TUGAS YANG DIKERJAKAN »
1. Jawablah pertanyaan berikut berdasarkan tulisan tentang mimpi.
(a) Apa arti mimpi menurut "kataku"?
(b) Apa arti mimpi menurut "kata mereka"?
(c) Apa benang merah yang merajut mimpi menjadi satu arti?
2. Teruskan tulisan tentang mimpi itu mulai setelah kalimat terakhirnya.

KUTIPAN TEKS »
»»

Tuesday, March 15, 2011

mana mimpimu?

Mimpi?
Ya, mimpi!
Kehidupan takkan tercipta tanpa mimpi, benar kan?
Kamu ada pun karena mimpi, iya kan?
Satu kata itu mempunyai ratusan eh lebih mungkin jutaan oh tak terhitung arti dalam pemaknaannya
Setiap orang memiliki arti tersendiri dalam memaknai mimpi
Mimpi=harapan, kataku
Mimpi=tujuan, katamu
Mimpi=hidup, kata kalian
Mimpi=punya gadget terbaru, kata mereka
Mimpi=?, kamu punya jawabannya sendiri-sendiri
Tapi benang merah yang merajut mimpi menjadi satu arti adalah setiap orang berhak mempunyai dan mewujudkan mimpi mereka masing-masing.

««

INFORMASI YANG DITAMPILKAN »
»»

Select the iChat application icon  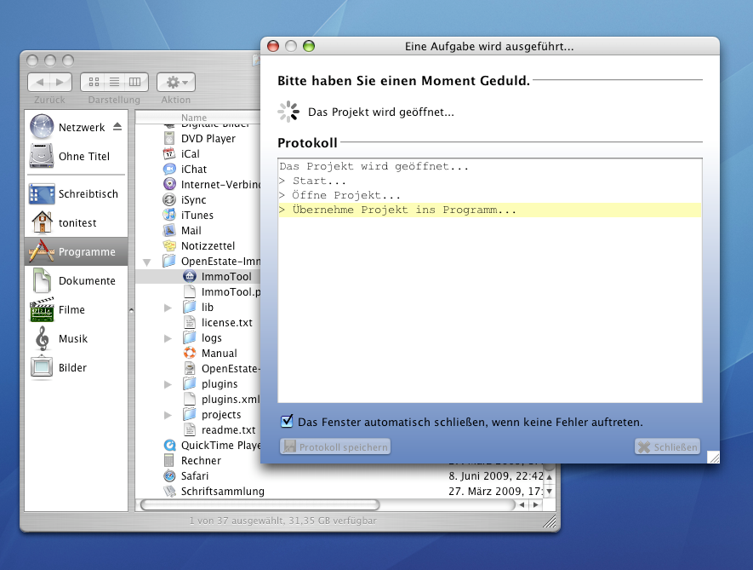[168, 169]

««
»»

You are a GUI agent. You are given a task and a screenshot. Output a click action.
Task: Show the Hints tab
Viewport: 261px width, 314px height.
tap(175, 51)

««

KUMPULAN JAWABAN »
1.
(a) Mimpi berarti harapan.
(b) Mimpi berarti punya gadget terbaru.
(c) Setiap orang berhak mempunyai dan mewujudkan mimpi mereka masing-masing.

2.
Tidak peduli mereka itu dari golongan yang mana, aku yakin mereka punya mimpi walau hanya bermimpi dapat memiliki rumah yang layak huni dan makan tiga kali sehari.
Mimpi berawal dari dirimu yang merasuk dan meracuni pikiranmu lalu menghancurkan segala sel-sel ke-pesimis-an yang menyelimuti pemikiranmu dengan eksekusi akhir peluh keringat yang menetes untuk mewujudkan mimpi itu.
Mimpi adalah proyeksi diri untuk bertahan hidup dan membiaskan arti kehidupan untuk yang meyakininya.
Bukan masalah mampu atau tidak mampu namun skala proyeksi keyakinan terhadap mimpi yang dimiliki setiap manusia itu berbeda.
Kalau aku akan membiarkan perbandingan itu tumbuh semakin besar sehingga aku dapat mengerti hidup lebih dalam walau tak dapat dihitung dengan kalkulasi yang akurat.
Buatlah proyeksi mimpimu sebesar mungkin sehingga membuatmu akan lebih mengerti makna kehidupan dan perjuangan pastinya.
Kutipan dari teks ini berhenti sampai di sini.